# unix or linux?



## NetworkEngineer

Hi does anyone know which operating system will provide a better job prospect, is it Unix or Linux? I would like to learn one of these soon because I am currently working as a Windows sys admin but the salary of Unix or Linux admin seems to be higher. So I am looking to learn either one of these two but I am not sure which one to learn first so I thought I should go for one with a better job prospect. Many thanks.


----------



## matt1s

NetworkEngineer said:


> Hi does anyone know which operating system will provide a better job prospect, is it Unix or Linux? I would like to learn one of these soon because


Do mean Linux in terms of _open source distributions_ and Unix in terms of _proprietary distributions_? To get familiar with the subject, I recommend to get started with Fedora (as up-to-date as possible) or Debian (as stable as possible).




NetworkEngineer said:


> I am currently working as a Windows sys admin but the salary of Unix or Linux admin seems to be higher.
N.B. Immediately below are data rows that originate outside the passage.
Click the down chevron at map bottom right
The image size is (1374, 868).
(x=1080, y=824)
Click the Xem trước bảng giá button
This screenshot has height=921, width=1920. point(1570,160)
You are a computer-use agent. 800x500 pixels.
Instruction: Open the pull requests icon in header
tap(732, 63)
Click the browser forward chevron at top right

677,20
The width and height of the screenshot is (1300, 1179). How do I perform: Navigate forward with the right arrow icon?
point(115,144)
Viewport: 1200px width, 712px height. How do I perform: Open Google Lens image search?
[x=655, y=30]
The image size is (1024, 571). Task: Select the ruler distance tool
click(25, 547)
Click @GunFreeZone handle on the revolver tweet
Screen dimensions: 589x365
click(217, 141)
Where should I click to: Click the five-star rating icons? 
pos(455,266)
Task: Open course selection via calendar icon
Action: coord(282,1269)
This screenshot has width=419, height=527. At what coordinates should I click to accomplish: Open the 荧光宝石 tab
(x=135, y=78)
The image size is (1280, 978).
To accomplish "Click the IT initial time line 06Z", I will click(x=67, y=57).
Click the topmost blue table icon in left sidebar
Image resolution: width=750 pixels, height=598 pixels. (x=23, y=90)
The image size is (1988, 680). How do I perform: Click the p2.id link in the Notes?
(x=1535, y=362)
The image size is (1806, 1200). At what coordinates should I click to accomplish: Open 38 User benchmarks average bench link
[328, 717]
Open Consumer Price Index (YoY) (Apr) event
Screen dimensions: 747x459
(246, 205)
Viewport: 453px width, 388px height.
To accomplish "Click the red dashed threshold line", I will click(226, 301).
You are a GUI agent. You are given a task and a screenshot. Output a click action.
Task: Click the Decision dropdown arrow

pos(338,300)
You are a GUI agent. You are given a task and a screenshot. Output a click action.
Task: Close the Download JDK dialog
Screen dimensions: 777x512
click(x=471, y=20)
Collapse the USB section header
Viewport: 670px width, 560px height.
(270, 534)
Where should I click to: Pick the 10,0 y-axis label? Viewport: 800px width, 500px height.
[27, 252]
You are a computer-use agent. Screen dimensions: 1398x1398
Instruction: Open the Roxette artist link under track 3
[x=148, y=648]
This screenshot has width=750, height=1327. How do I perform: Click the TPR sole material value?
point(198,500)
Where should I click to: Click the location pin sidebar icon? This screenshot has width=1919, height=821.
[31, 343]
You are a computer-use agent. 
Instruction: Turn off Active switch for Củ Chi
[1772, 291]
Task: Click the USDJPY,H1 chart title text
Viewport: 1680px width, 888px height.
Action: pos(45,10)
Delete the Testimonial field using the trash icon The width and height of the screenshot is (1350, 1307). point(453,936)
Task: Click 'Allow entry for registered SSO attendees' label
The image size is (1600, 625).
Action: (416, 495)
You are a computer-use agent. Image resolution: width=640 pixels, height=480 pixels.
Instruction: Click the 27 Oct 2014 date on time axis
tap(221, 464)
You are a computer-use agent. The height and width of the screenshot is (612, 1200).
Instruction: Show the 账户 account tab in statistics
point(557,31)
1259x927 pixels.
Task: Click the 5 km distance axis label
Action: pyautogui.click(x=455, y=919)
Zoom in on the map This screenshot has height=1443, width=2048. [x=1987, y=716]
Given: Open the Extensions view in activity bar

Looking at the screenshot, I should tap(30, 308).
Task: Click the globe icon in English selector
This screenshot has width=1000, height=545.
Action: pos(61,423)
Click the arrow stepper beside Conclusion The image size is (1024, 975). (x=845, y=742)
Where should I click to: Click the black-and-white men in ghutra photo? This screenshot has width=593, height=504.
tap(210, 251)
So I am looking to learn either one of these two but I am not sure which one to learn first so I thought I should go for one with a better job prospect. Many thanks.


The so-called "better job prospect"... Working with Linux offers you the opportunity to study the platform and its administrative requirements in detail. As a Windows professional you'll be amazed how much you're able to learn or in terms of proprietary software: How much you are _allowed_ to learn.
Futhermore, the Windows operating system is solely regarded as a client, even so by the vendor.


----------



## greenbrucelee

Unix is generally used on its own although it can be mixed into a network of windows systems where as you will find a lot of businesses use Linux mixed with windows systems quite often.

Unix engineers could be seen as more specialised as administering it can be very demanding. What you may want to do is learn Linux first then learn Unix.

Dont go intoa career for the money as that will come go into a career where you have a chance to progress and that will eventually lead to the money.


----------



## shuuhen

There are quirks between the various Unix-like operating systems and Linux distributions, but a lot of the knowledge you gain with one Linux distribution or Unix-like operating system will transfer to another. Even Linux distributions can vary widely.

Unix is actually a fairly vague term. Do you mean Solaris, FreeBSD, OpenBSD or another Unix-like operating systems?

If you really want to learn them, Linux is easier to start with. You should at some point try installing them on real hardware, but you can easily start with virtualization. Throw together VMs for two or three Linux distributions and maybe one of the BSDs.

Make sure the Linux distributions are different in some respects. CentOS and Debian are different enough to be good choices, since they use different package management systems and you'd most likely run into one of them or similar distributions. Then you might consider trying a rolling release distribution like Gentoo or Arch. Make sure you learn how to use the command line to get administration tasks done.


----------



## NetworkEngineer

Hi many thanks for your responses. I will start with Linux because it is free. Going to install it on a VM.


----------